An earlier version of the Omar Little character appears in a season 3 episode of NYPD Blue, entitled "Hollie and the Blowfish". The episode, written by future-Wire creator David Simon, featured a character named Ferdinand Hollie who, like Omar, was a stickup artist who made his living boldly and brazenly robbing (often-powerful) drug-dealers, but still lived his life by a code of honor, and was willing to cooperate with the police. However, unlike Omar, Hollie's thefts were largely in support of his own drug addiction, and he is infected by HIV.

No mention is made of Hollie's sexual orientation, but a reference is made of a deceased running partner who has died of AIDS. Hollie is killed by the end of the episode, and like Omar, is mourned by police who alternately worked with him and pursued him. Detective Bobby Simone, at the end of the episode, beat up the detective who leaked the information that got Hollie killed.

Hollie shares his first name with Ferdinand Harvin and his last name with Anthony Hollie, two real-life Baltimore stickup men whom Simon has cited as inspirational sources for Omar Little.

==Reception==
For his portrayal of Omar, Michael K. Williams was named by USA Today as one of ten reasons they still love television. The character was praised for his uniqueness in the stale landscape of TV crime dramas and for the wit and humor that Williams brought to the portrayal. Other commentators applauded the many dimensions of the character with his appearances in various story lines as " ... a sawed-off shotgun-toting terror, a vulnerable jailbird whose life lies in the balance, and a double crossing mastermind who outsmarts Baltimore's biggest drug dealers time and time again." He is widely regarded as one of the greatest television characters of all time.
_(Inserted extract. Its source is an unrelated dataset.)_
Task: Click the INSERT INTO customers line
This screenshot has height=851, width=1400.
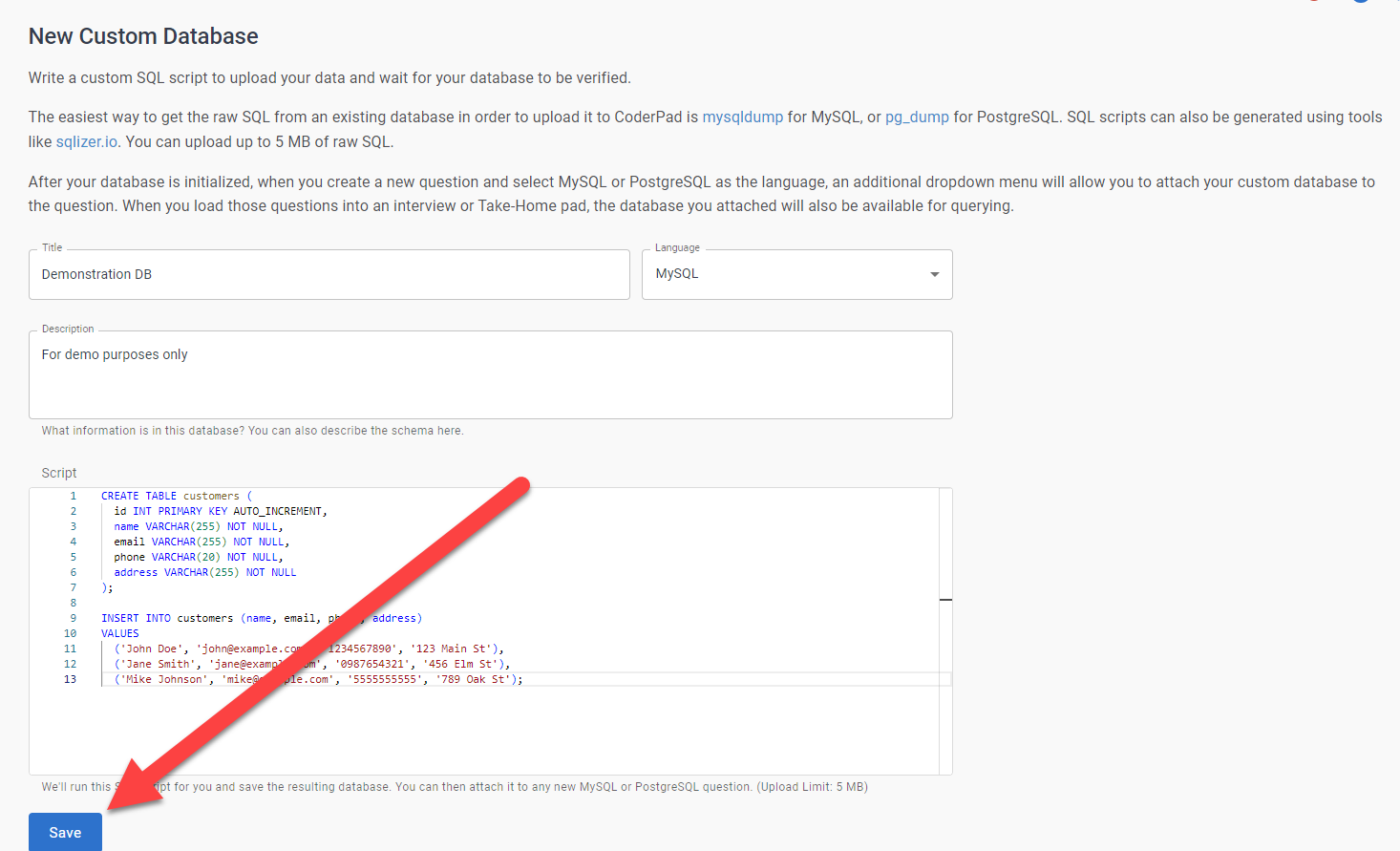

Omar was named as one of the first season's richest characters, not unlike the Robin Hood of Baltimore's west side projects, although his contradictory nature was questioned as a little too strange. The Baltimore City Paper named the character one of their top ten reasons not to cancel the show and called him "arguably the show's single greatest achievement". Little appeared in Comcast's list of "TV's Most Intriguing Characters", with the website stating that "no character is more enigmatic and shocking than Omar".

Williams has stated that he feels that the character is well liked because of his honesty, lack of materialism, individuality and his adherence to his strict code. In January 2008 then-presidential candidate Barack Obama told the Las Vegas Sun that Omar was his favorite character on The Wire (which, in turn, is his favorite television show), adding, "That's not an endorsement. He's not my favorite person, but he's a fascinating character."

American voice-actor Matthew Mercer named his dog Omar, a Pembroke Welsh Corgi, after the character. In an interview with voice-actress Tawny Platis on YouTube, Mercer called Omar Little: "One of the greatest characters in modern media."